Exercise prompt: Lines in the listing below that contain the string "will" are to be found and copied.
+++
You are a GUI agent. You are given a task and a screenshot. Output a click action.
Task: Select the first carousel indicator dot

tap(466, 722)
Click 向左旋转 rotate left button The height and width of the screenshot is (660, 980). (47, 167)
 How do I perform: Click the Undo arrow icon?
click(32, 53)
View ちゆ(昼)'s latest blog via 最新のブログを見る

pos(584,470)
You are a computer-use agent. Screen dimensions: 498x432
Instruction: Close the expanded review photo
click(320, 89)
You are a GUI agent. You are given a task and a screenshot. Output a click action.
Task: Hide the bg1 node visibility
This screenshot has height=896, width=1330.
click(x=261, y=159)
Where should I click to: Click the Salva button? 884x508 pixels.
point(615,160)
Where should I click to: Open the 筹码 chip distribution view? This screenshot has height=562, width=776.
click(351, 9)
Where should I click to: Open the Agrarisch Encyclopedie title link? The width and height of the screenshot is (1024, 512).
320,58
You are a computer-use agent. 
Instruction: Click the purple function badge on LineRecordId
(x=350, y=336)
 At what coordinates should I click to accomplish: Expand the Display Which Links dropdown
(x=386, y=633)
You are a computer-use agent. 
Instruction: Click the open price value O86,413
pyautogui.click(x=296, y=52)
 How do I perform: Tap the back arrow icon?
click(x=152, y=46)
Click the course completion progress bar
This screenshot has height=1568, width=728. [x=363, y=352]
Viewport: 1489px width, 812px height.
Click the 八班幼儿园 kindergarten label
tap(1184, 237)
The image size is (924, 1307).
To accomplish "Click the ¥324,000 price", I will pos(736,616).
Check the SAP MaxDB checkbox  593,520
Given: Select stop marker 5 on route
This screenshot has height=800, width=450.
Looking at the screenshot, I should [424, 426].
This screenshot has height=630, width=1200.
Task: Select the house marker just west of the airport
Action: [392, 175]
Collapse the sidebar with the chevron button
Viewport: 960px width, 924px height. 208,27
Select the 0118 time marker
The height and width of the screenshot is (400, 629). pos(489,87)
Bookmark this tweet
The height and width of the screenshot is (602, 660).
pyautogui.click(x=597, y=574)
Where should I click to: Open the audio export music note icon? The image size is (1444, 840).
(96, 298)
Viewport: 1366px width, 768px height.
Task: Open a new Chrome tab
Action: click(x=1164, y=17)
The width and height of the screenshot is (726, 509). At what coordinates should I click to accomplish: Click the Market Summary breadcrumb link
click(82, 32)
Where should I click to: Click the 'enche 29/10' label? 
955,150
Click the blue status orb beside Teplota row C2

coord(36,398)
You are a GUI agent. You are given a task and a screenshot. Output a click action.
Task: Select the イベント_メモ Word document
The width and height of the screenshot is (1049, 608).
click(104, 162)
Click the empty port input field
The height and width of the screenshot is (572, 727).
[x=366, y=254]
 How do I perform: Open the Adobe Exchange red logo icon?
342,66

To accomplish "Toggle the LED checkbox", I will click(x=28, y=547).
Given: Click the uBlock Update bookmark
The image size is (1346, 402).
+++
Written response:
To accomplish "Click the ¥324,000 price", I will pos(736,616).
To accomplish "Toggle the LED checkbox", I will click(x=28, y=547).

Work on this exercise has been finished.